Darrick J. Wong a03297a0ca xfs: manage inode DONTCACHE status at irele time
Right now, there are statements scattered all over the online fsck
codebase about how we can't use XFS_IGET_DONTCACHE because of concerns
about scrub's unusual practice of releasing inodes with transactions
held.

However, iget is the wrong place to handle this -- the DONTCACHE state
doesn't matter at all until we try to *release* the inode, and here we
get things wrong in multiple ways:

First, if we /do/ have a transaction, we must NOT drop the inode,
because the inode could have dirty pages, dropping the inode will
trigger writeback, and writeback can trigger a nested transaction.
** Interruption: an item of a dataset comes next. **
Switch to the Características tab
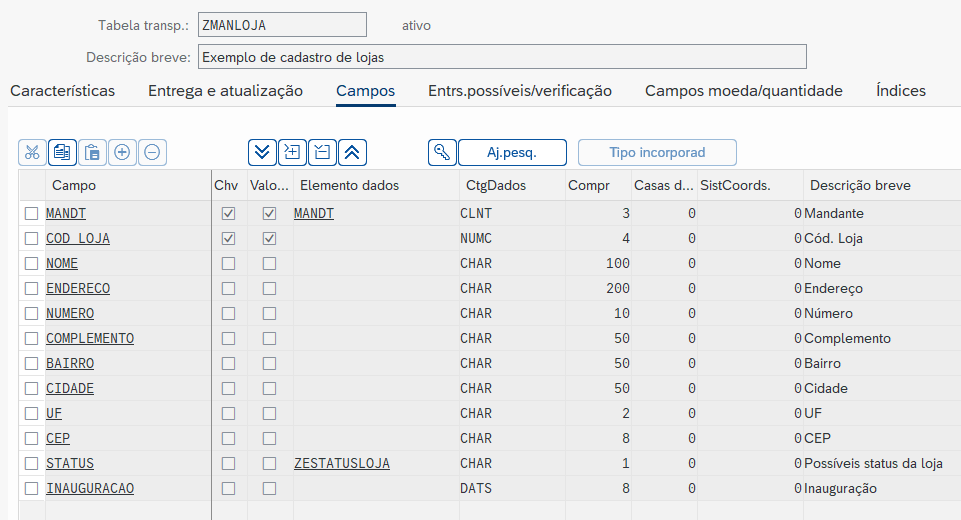Screen dimensions: 961x520 pos(62,91)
Second, if the inode already had an active reference and the DONTCACHE
flag set, the icache hit when scrub grabs another ref will not clear
DONTCACHE.  This is sort of by design, since DONTCACHE is now used to
initiate cache drops so that sysadmins can change a file's access mode
between pagecache and DAX.

Third, if we do actually have the last active reference to the inode, we
can set DONTCACHE to avoid polluting the cache.  This is the /one/ case
where we actually want that flag.

Create an xchk_irele helper to encode all that logic and switch the
online fsck code to use it.  Since this now means that nearly all
scrubbers use the same xfs_iget flags, we can wrap them too.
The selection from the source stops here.